Make big problems small:

  • Write something that removes 98 percent of your content, for testing. Keep the structure in place though: Folders may have portlets or local roles that give problems that you want to know of.
  • Do not migrate blobs. The PDF that lives on the filesystem will not change. Move the blobstorage out of the way, use experimental.gracefulblobmissing during migration, and move blobstorage in again.
  • Copy the Data.fs.index too, if it is a really big site.

Forget the past:

  • remove all revisions
  • maybe manually use collective.revisionmanager for this.
  • pack the database with zero days (bin/zeopack keeps the last day by default).
  • Remove no longer needed portlets.
  • You can use uninstall and upgrade profiles. I like having the upgrade code in Python, but sometimes a profile is much easier.
  • Remove utilities and adapters from add-ons that will be removed.
  • Sometimes you cannot easily remove a package. You can make an alias for it. plone.app.upgrade has code for this, for example to not crash on an old site that still expects the kupu editor package somewhere.

Migrating LinguaPlone:

  • Content editors may have done crazy things, combining folders and content from different languages.
  • We have code to migrate this to plone.app.multilingual in migration.plonehelpers.

Update to Plone 5.2:

  • Use Python 2.7 at first.
  • Include Archetypes if needed for migration.
  • Run the migration to migrate to dexterity.

Archetypes to dexterity:

  • Use the methods from pac_migration from plone.app.contenttypes.
  • Start with the containers/folders.
  • Do one type at a time.
  • Especially for blob-like items there are options to speed this up, like disabling updating SearcheableText.
  • You can write custom migrators, which might just need a few lines.

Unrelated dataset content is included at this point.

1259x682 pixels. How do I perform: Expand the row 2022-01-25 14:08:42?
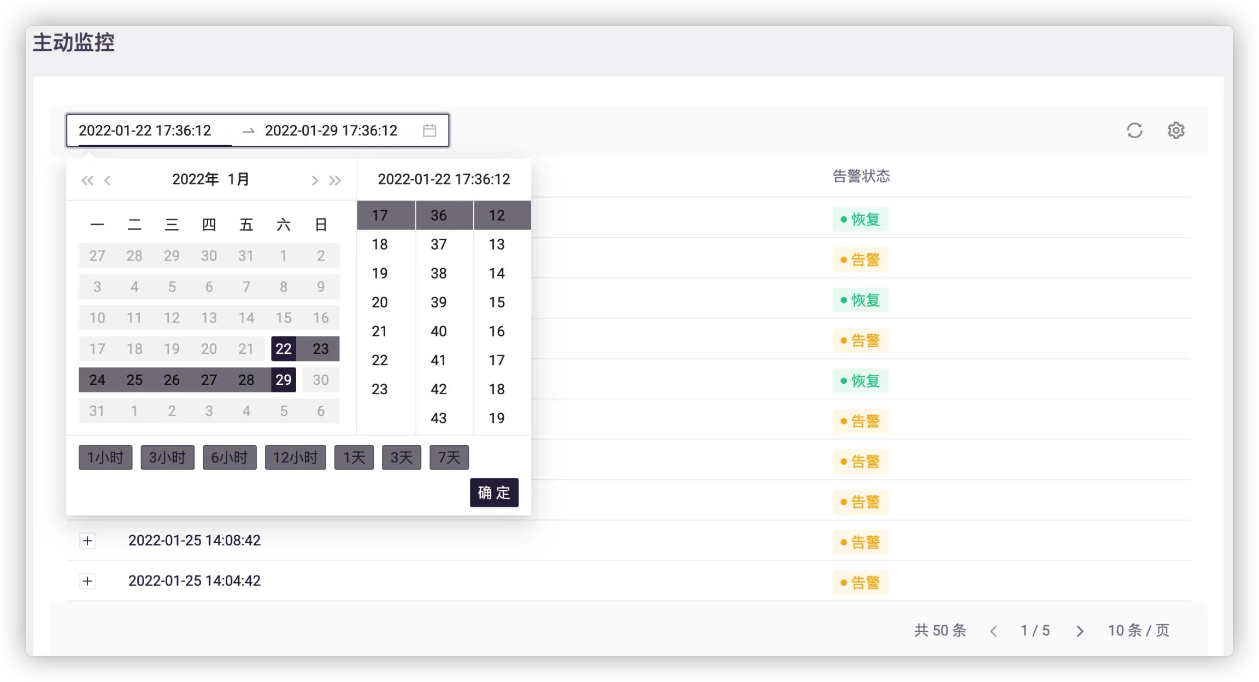coord(87,541)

Alternative: inplace migrator from ftw.upgrade. Interesting for large folders. Might be a nice PR to get this part into core.

To Python 3:

  • We need to remove some archetypes tools.
  • Then remove the Archetypes eggs from buildout and use Python 3.
  • Run the zodbupdate script.
  • When using RelStorage, you may want to switch to filestorage temporarily.
  • Read the documentation please, especially: - upgrade to Python 3 - upgrade zodb to Python 3

Why do it this way? I don't want every Plone company to have their own migration code stashed away somewhere. Please contribute to the core.

Upgrade to Plone 6? Install plone.restapi, use Volto, done.